If employees come into the office two days a week, keep them free for important one-to-ones, team building sessions, brainstorms and client meetings. Even if you are meeting clients by video, it might be useful to have your team around the same table for at least some of these calls.
In a hybrid environment, the office becomes an arena for work that can’t be done at home. That includes face to face work, but could also mean work that requires high bandwidth internet, like video conferencing or sharing large files.
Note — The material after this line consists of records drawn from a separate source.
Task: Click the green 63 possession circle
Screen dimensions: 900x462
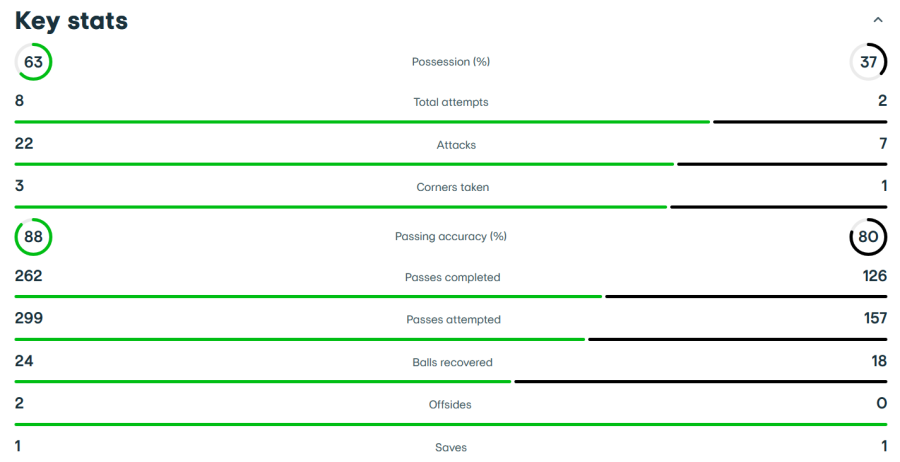Action: coord(33,62)
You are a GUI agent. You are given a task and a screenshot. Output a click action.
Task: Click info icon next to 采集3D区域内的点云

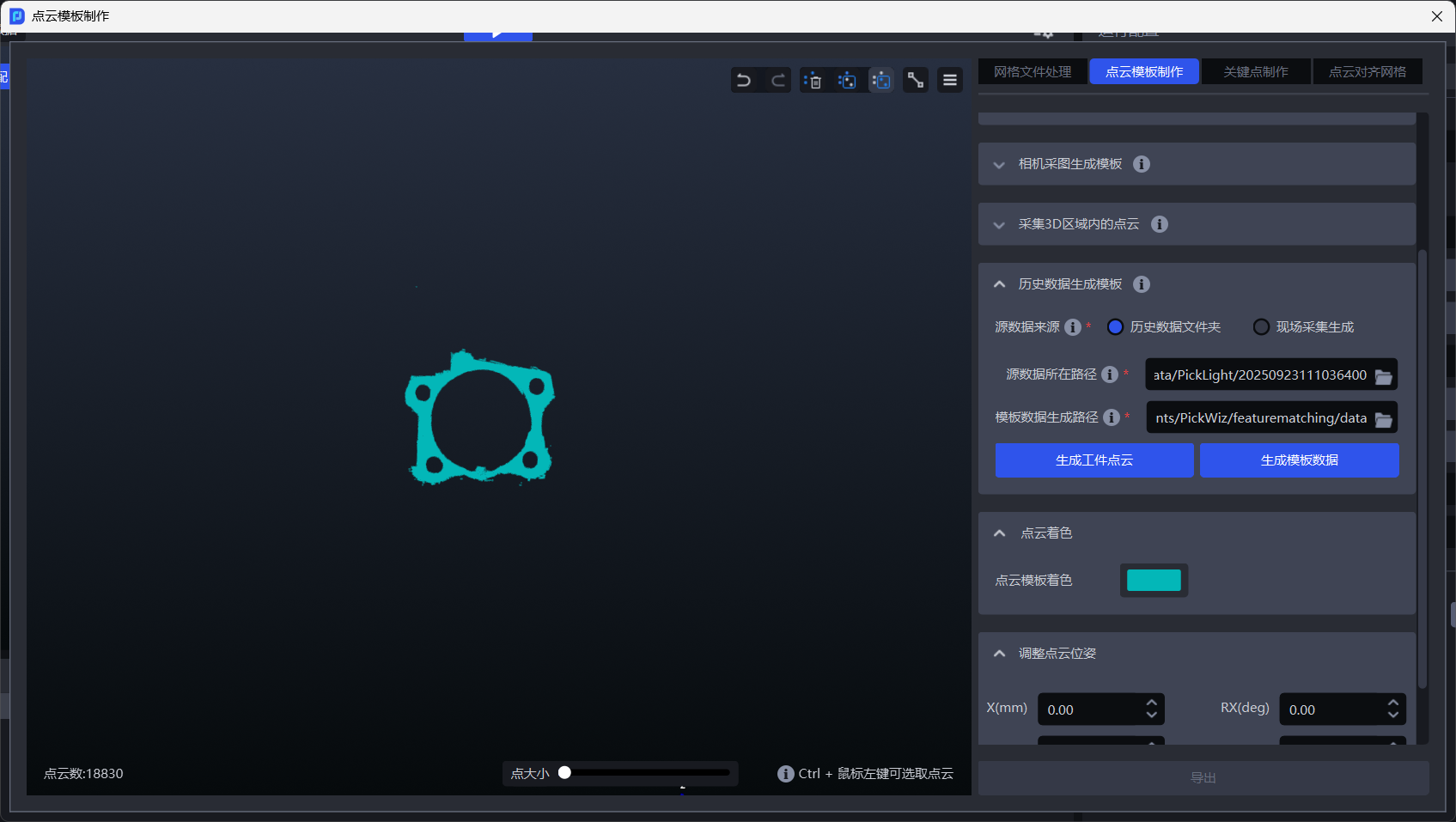pos(1159,224)
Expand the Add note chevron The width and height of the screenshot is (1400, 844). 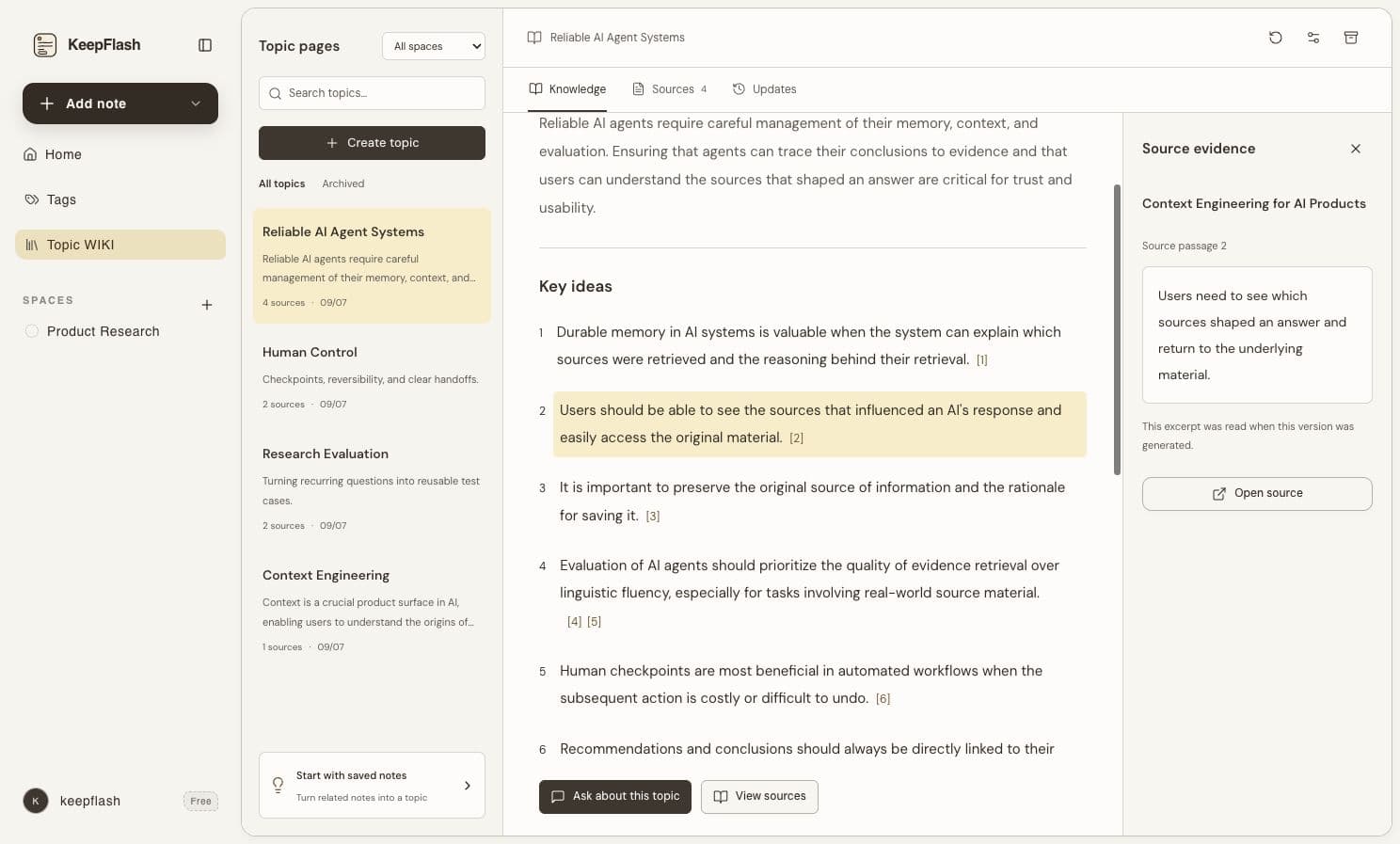(196, 104)
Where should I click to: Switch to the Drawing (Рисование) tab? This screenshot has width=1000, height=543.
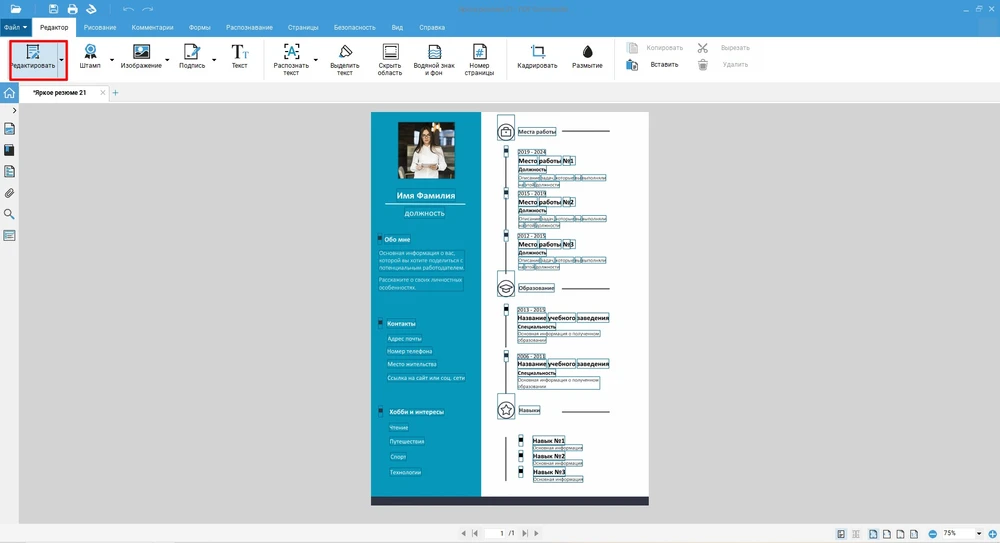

Whatever it is, plan the working week accordingly, with more team-centred tasks pencilled in for the office and the more everyday tasks left for home.
Keep in control
To reap the benefits of remote work, you have to make sure remote workers are as happy and productive out of the office as in it. Hybrid helps here, because you’ll see staff face to face some of the time and can catch up on concerns and frustrations. But even part-time remote working can still lead to a sense of isolation and a drop in productivity. If you don’t keep an eye on things, that is.
Again, technology provides at least part of the answer. Any cloud-based communications and productivity solution worth its salt provides real-time data that can measure employee productivity remotely and offers analytics that team leaders can leverage to identify and deal with minor issues before they turn into major ones.
Managers also need to be as readily available to their remote workforce as they would be if everyone was in the office. No matter how busy you get, try to check in regularly with staff to ask about progress, help iron out problems and sometimes just to say hello. After all, it gives you an opportunity to relax a bit too!
Be aware of the have-nots
Hybrid working will be welcomed by many employees, but not all. Not everyone has a quiet space at home, or even office space at all. Distractions and interruptions mean that some of your employees will always want a desk in the office.
And even those who are well set up for remote work may need to be reminded of the importance of work life balance. Research has found that during lockdowns, home workers put in more hours than ever, but that’s not a sustainable situation.
Employee wellbeing is still an employer’s responsibility, even when staff are working remotely. Encourage your teams to stick to office hours, and to turn laptops and work phones off at other times (except in exceptional circumstances). If you don’t want burnout and productivity issues to infect your team, don’t let working from home turn into living at work.
If hybrid or remote working is likely to be part of your agile strategy, you do need to plan ahead. Having the right technology in place is crucial, but you also need to consider other factors. Happy and productive staff are key to any good business, and that’s as true out of the office as it is in it.